Ich durfte mit Grüne Erde einen Blick hinter die Kulissen der Leinenweberei Vieböck in Helfenberg werfen. Das ist ein kleiner Ort im Mühlviertel in Oberösterreich. Ich hatte erwartet, dass es ein interessanter Tag wird, aber dass es so spannend wird, hätte ich nicht gedacht. Der Besitzer, Herr Kobler, hat uns jede klitzekleine Frage beantwortet und uns genau erklärt, wie das denn nun funktioniert, mit der Leinenweberei. Außerdem habe ich gefragt: Who Made My Clothes? Aber alles der Reihe nach. 

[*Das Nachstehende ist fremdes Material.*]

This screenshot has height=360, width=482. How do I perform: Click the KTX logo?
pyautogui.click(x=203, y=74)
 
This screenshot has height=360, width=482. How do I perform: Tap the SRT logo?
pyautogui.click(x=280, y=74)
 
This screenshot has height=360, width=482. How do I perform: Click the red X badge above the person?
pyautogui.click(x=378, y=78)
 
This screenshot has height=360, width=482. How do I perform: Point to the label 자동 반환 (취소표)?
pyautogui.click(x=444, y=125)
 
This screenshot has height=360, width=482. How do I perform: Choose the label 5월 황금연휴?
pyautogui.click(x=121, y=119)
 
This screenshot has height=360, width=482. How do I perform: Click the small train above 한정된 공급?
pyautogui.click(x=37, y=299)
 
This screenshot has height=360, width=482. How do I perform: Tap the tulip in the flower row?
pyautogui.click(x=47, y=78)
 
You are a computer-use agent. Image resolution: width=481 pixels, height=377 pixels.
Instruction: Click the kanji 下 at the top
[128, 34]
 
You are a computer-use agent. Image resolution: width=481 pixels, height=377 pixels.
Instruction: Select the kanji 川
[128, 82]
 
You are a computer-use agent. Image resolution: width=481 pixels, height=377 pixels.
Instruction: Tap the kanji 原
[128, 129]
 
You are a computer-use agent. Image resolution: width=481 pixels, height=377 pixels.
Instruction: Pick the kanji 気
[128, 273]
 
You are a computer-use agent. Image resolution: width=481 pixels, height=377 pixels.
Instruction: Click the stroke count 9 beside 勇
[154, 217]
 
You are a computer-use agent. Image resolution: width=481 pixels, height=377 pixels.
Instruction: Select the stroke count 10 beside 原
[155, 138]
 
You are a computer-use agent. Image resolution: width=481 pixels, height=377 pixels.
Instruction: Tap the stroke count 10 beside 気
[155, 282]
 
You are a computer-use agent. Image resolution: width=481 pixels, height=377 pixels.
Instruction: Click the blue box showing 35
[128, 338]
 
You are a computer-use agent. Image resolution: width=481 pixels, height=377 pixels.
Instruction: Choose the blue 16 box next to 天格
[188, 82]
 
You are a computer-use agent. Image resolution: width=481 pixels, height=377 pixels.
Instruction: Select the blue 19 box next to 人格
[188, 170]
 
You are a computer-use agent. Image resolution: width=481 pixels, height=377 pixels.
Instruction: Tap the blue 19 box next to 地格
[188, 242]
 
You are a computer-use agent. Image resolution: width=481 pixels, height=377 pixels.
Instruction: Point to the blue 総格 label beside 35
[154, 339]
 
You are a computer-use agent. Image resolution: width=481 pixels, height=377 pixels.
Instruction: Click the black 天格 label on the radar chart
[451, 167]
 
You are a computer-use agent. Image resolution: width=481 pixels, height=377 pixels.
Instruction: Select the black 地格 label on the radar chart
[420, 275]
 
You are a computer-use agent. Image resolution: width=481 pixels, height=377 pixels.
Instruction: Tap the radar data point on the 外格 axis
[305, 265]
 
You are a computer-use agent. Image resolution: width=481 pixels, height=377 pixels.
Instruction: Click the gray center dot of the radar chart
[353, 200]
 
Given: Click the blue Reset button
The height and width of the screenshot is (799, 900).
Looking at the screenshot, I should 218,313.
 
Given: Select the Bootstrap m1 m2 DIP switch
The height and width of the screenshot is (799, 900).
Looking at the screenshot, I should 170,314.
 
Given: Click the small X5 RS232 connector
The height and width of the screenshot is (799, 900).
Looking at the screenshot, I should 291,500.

Grüne Erde ist ein Traditionsunternehmen aus Österreich, das seit vielen Jahrzehnten nachhaltige Möbel und Heimtextilien herstellt. Begonnen hat alles mit einer Matratze, weiter ging es mit Bettdecken, Möbeln, Naturkosmetik und seit neun Jahren gibt es nun auch faire Eco-Mode bei Grüne Erde. Das Unternehmen setzt vor allem auf Rohstoffe aus Europa und Betrieben aus der Region. Jedoch unterstützt Grüne Erde beispielsweise auch die BioRe Stiftung des Schweizer Lieferanten REMEI. Dieser sendet Baumwollsamen nach Tansania und Indien, um sicherzustellen, dass keine genmanipulierte Baumwolle angebaut wird. Vor Ort werden die Bauern und Bäuerinnen medizinisch versorgt, beim Anbau begleitet, auch bezahlt, wenn die Ernte noch gar nicht reif ist, und vieles mehr. Soziale Fairness, Ökologie, Nachhaltigkeit und Transparenz werden hier in allen Bereichen groß geschrieben. Daher wählt Grüne Erde seine Partner sehr bedacht aus, unter der Berücksichtigung der Wahrung der Menschenrechte in den jeweiligen Ländern. China wird daher zB. nicht als Partnerland eingesetzt. Grüne Erde setzt fast ausschließlich auf Naturfasern, macht jedoch eine Ausnahme bei Produkten, die auf Grund ihrer Funktion Elasthan benötigen wie z.B. Unterwäsche und Sportbekleidung. So kann die Funktionalität der Kleidung gewährleistet werden. Die Grüne Erde arbeitet bereits parallel mit Lieferanten an Alternativen, um den Elasthananteil zu minimieren.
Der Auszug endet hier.